The slow-burning “What Kind of Fool” was one of several songs that were sonically re-shaped by Howard’s input: “What we wrote was something totally different,” Foster recalls. “Mark brought in a track similar to what Amy Winehouse more than likely had recorded and said, ‘Let’s try it this way.’ It was a totally different approach, and it worked.”

“Finish Line” showcases contributions from slide guitar veteran Sonny Landreth, while Foster’s take on “Feels Like Freedom,” which was originally sung by Joanna Jones, makes the heart soar with her passionate vocal take and full embrace of the song’s lyrical lessons. “I fell hard for the song,” she says while discussing her rendition and what it means to her. “It said everything about what I wanted to do with this album. It’s about this feeling of rising from a place where you felt stuck. Towards the end of the song, you realize that ‘Oh, this is what it feels like to be totally free!’. A lot has gone on in the last several years, and for some people it felt as if the world was falling apart. This song says to me, ‘No, we got you.’”

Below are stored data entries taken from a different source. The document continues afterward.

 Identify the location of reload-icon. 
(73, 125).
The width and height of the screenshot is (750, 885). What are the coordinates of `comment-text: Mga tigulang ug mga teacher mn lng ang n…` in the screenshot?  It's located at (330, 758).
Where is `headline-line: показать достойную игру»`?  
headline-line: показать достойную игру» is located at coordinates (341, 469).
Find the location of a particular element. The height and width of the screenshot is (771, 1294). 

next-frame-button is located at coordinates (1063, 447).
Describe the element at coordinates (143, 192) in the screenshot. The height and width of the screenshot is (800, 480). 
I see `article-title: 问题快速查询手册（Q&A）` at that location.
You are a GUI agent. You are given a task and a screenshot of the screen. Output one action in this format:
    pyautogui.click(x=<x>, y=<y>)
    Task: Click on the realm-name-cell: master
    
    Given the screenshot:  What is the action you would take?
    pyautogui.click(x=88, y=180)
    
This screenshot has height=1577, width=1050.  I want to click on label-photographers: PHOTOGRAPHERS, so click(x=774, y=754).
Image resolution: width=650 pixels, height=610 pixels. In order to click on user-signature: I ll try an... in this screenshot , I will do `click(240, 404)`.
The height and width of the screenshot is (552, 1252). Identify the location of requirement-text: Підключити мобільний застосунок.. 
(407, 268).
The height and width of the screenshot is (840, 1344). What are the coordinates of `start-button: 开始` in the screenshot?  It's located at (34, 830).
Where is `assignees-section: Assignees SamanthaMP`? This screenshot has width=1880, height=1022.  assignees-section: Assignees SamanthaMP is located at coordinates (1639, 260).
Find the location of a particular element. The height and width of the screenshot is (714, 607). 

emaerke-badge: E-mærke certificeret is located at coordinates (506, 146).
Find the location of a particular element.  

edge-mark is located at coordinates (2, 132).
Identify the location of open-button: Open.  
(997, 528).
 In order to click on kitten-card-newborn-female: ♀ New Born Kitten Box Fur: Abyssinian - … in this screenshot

Then there’s the ruminative and luminous album closer “4 AM,” which originated while Foster was on tour in Eastern Europe. “I felt very out of sorts while being so far from home, trying to keep up with my family and friends,” she recalls. “I was up really late and not able to sleep, and I just sat with my guitar, a tea set, and a shot of vodka, and I wrote from where I was. I was disconnected from the people I love, but connected to what I was there to do.”

“Touring musicians get all this love from hundreds, sometimes thousands of people every working night,” she continues, “and then I come back to this lonely hotel room by myself. I go from feeling everything to just being.” And Healing Time is ultimately a work that explores such extremes as being human often brings to the surface, reminding listeners that even when we feel like we’re at the top, we’re ultimately still finding our way—a beautiful reflection of the essence of living itself.